Here is the reason why.
Data are stored in memory. Each piece of data has a particular length.
For example, in script A, the 75th call to random (1000) may yield 234,
which is three characters long. This piece of data had to be put after
the CR (carriage return) at the end of line number 74. But where in
memory is that? The computer can only figure that out by counting the
number of CR’s from the start of ‘randList’. And that takes time. And
each call to random (1000) the computer (the poor thing) starts counting
the CR’s again.
Script B does not have this drawback. The computer does not have to
bother about counting CR’s, but can just put the result of random (1000)
after the last char of ‘randList’. In script B a CR is placed after this
line, to warrant that each new result of random (1000) appears on a new
line. Finally, the last cr is deleted, to ensure that the results of
script A and B are exactly the same.
To count the number of CR’s in script A, the computer has to walk
through all characters of ‘randList’ and to decide whether or not the
character is a CR. If we generated random numbers between 1 and 1000000,
the computer has to walk through about twice (actually, less than twice,
because also the CR’s are characters) as much characters than in case of
generating random numbers between 1 and 1000. Hence generating random
numbers between 1 and 1000000 with script A takes about twice as much
time than generating random numbers between 1 and 1000 with script A. In
script B there is no difference of course.
If you understand the principle, you can easily imagine that the speed
increase will become negligible if the number of characters on a line is
very small, but very large if the mean number of characters on each line
as large.

Moreover, you will also understand why using array variables is so fast.
Array variables are indexed. If the variable AR is an array variable,
AR[345] directly points to the correct position in memory. Hence, a
statement like ‘get AR [345]’ is very fast. On the other hand, the
statement ‘get line 345 of randList’ is much slower: again, the computer
has to count 344 CR’s, walking through the data of ‘randlist’.

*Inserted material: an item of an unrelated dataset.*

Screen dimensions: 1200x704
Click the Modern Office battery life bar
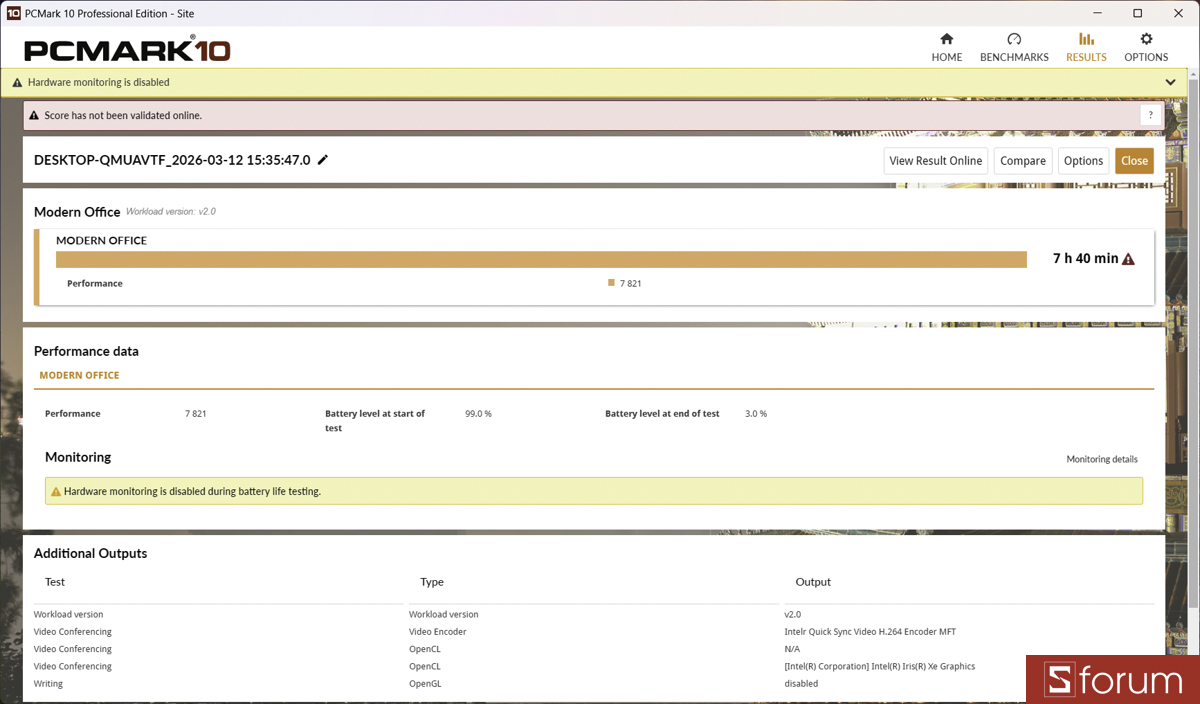click(541, 260)
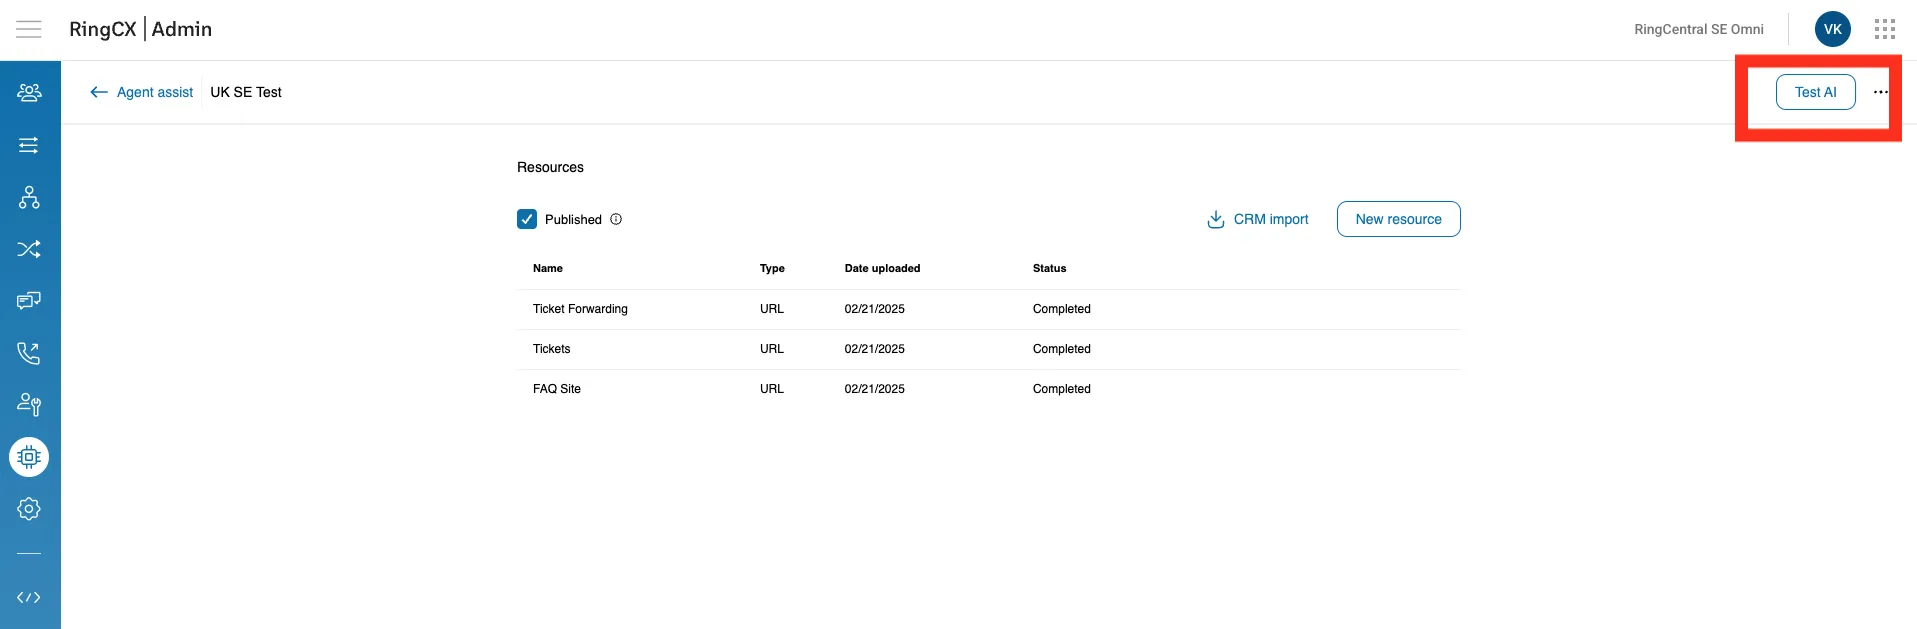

Similarly, if you want to perfom some action on each number in
‘randList’ using the script:

script C

  repeat for each line randNumber in randList
    put randNumber into temp
-- do something
  end repeat

is much faster then

script D

repeat with i = 1 to the number of lines of randList
  put line i of randList into temp
-- do something with temp
end repeat

Why? In script D the computer has to count CR’s to get the i’s line. In
script D, the computer ‘remembers’ where it is, getting lines; it just
proceeds through the lines and doesn’t count CR’s. Moreover, of course,
the statement ‘put randNumber into temp’ is superfluous.

A strategy that can give good results, is:
(1) Put a list into an array, using the ‘repeat for each’ approach. Note
that you can also use items, or words.
(2) Perform actions on the content of the array.
(3) Put it back into the list, e.g. to display it in a field.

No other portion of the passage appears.